Trump: "Eu mereço conhecer a pessoa que me está a acusar"

O presidente dos Estados Unidos continua a dizer que quer conhecer a identidade do responsável pela denuncia de uma chamada de Trump com o homólogo ucraniano, onde o primeiro pede uma investigação às atividades empresariais do filho de um adversário democrata, candidato às eleições de 2020.

"Eu mereço conhecer a pessoa que me está a acusar", disse o presidente dos Estados Unidos.
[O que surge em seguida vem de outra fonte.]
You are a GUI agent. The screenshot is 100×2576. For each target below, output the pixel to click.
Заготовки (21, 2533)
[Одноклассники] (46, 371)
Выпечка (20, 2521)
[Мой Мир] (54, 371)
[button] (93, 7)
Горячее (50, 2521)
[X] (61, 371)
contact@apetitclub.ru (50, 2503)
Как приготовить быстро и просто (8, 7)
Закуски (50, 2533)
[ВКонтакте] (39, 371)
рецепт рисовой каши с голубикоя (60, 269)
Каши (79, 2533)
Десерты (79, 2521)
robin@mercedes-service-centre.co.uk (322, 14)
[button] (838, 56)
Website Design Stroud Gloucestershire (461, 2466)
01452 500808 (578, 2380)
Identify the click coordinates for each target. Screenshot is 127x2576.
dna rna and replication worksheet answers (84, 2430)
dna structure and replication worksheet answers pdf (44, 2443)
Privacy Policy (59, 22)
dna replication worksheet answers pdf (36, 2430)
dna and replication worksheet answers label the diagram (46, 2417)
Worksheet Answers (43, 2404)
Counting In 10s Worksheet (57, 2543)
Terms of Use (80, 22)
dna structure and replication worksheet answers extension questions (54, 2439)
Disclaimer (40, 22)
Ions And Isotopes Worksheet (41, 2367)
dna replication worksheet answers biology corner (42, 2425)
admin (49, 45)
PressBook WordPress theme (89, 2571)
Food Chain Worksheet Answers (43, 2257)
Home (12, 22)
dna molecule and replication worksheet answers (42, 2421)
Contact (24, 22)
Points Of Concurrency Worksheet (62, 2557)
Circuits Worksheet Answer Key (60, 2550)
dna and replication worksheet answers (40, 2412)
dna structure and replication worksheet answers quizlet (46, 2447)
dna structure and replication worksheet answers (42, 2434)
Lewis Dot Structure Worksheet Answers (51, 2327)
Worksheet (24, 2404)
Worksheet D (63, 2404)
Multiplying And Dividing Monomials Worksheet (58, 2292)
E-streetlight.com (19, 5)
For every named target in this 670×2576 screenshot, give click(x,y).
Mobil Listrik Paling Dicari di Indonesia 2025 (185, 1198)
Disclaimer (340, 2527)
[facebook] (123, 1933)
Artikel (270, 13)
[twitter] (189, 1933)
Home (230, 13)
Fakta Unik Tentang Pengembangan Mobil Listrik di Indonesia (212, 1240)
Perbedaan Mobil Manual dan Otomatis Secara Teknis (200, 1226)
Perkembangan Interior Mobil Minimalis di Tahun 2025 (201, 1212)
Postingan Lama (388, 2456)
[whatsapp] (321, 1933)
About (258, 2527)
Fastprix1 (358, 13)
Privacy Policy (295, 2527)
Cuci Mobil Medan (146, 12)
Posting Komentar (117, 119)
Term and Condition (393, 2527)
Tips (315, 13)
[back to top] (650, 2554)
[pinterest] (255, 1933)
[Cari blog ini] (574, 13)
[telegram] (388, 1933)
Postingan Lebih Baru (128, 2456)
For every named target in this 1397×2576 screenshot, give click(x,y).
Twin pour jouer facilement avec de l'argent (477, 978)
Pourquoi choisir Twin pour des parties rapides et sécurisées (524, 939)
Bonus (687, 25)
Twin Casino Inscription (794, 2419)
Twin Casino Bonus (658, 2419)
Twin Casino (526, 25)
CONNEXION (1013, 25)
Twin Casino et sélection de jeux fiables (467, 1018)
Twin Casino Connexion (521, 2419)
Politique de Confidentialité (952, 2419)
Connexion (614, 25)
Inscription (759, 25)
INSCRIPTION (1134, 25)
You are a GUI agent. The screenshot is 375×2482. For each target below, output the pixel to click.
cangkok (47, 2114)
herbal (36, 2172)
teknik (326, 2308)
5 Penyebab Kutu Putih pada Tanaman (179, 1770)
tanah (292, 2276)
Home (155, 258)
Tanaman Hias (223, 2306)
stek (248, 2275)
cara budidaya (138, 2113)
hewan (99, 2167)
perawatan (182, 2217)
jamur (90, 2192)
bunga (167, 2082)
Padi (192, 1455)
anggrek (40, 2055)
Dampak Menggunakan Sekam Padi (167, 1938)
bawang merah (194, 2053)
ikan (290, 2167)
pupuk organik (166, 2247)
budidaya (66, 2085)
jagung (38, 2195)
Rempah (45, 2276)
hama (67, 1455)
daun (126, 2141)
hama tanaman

Donald Trump referia-se ao responsável pela denúncia anónima, que o acusa de pressionar o presidente da Ucrânia, Vladimir Zelenski, a investigar as atividades empresariais do filho de um adversário democrata, candidato na corrida à Casa Branca em 2020. O relatório levou à apresentação de um processo de destituição no Congresso, anunciado pelo Partido Democrata.

"Tal como qualquer americano, eu mereço conhecer a pessoa que me está a acusar, que representou uma conversa perfeita com um líder estrangeiro de forma incorreta e fraudulenta", escreveu o presidente no Twitter.

Momentos antes, o representante democrata que vai dirigir os trabalhos da audiência como presidente do Comité dos Serviços Secretos da Câmara, Adam Schiff, confirmava a existência de um acordo provisório para que o denunciante testemunhe perante o comité, de acordo com a CNN. Na semana passada, Schiff disse que o relatório do denunciante foi bem escrito, e classificou o conteúdo de "profundamente perturbador" e "credível".

"As mentiras dele [Adam Schiff] foram feitas da forma mais flagrante e sinistra já vista na Câmara. Escreveu e leu coisas terríveis, que colocou na boca do presidente dos Estados Unidos. Quero que Schiff seja interrogado ao mais alto nível por fraude e traição", declarou Trump, este domingo.

Trump tem dito que não está preocupado com o rumo do processo e que este se trata de uma manobra dos democratas para o destituir. No entanto, conhecer a identidade do denunciante surge como uma prioridade para o chefe de estado.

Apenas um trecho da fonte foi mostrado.